A lo largo de los años algo más he averiguado: lo que tomamos por lunático arrastre de muebles se corresponde a veces con el extemporáneo paso de una aspiradora a tirones, o bien con un febril abrir y cerrar de cajones. Uno se pregunta, de todas formas, por qué nadie abrirá y cerrará los cajones de su cómoda a las tantas, no una ni dos, sino veinte veces, o por qué dará golpes sin cuento con una vieja aspiradora metálica. Por supuesto en España, donde casi nadie se acuerda de que existen los otros, no es raro oír martillazos en plena noche: es gente colgando cuadros o acometiendo reparaciones.
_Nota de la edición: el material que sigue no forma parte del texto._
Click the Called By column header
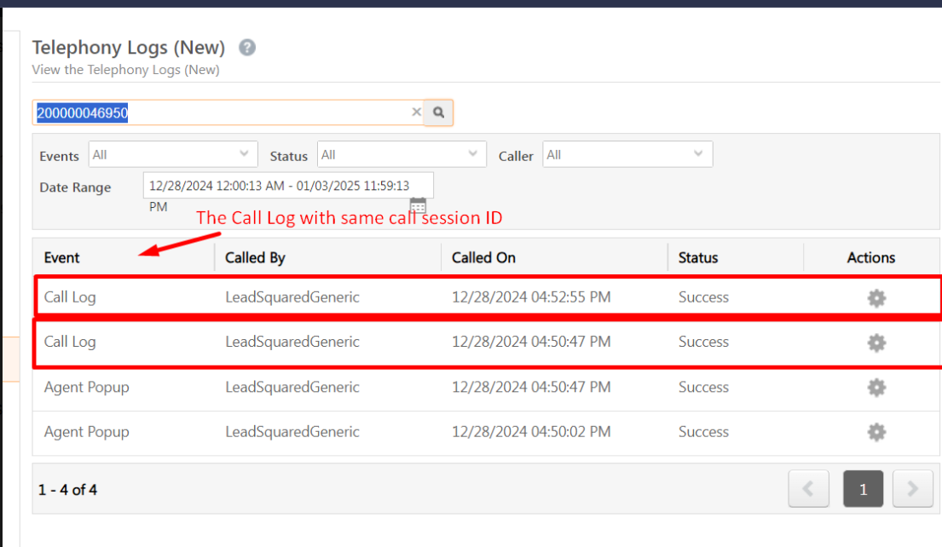 tap(255, 257)
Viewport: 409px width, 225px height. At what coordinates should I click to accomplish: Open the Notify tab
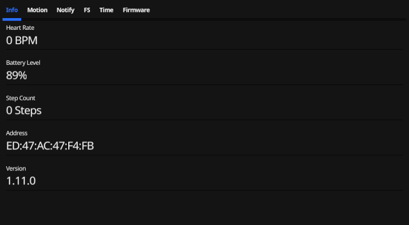[65, 10]
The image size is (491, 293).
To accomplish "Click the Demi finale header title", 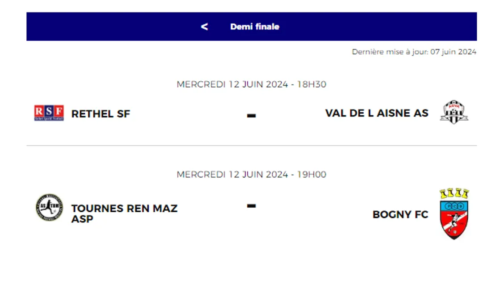I will (x=254, y=27).
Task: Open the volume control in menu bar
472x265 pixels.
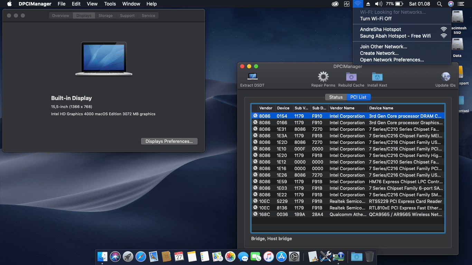Action: (x=378, y=4)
Pero, acostumbrado a tantos ruidos inexplicables, uno tiene la sensación de que los vecinos de arriba están clavando ataúdes, y piensa: “Ojalá sean los suyos”.

JAVIER MARÍAS
El País Semanal, 16 de abril de 2006
Al parecer, no solamente mis vecinos hacen los ruidos más extraños. Tal vez mis vecinos, los del grupeterito y los de don Javier (ya ven que tiene mucho humor negro) sean miembros de una cofradía ultra secreta que se manda mensajes cifrados a través de los movimientos de los muebles, movimientos que los demás, como simples mortales, no estamos en capacidad de descifrar.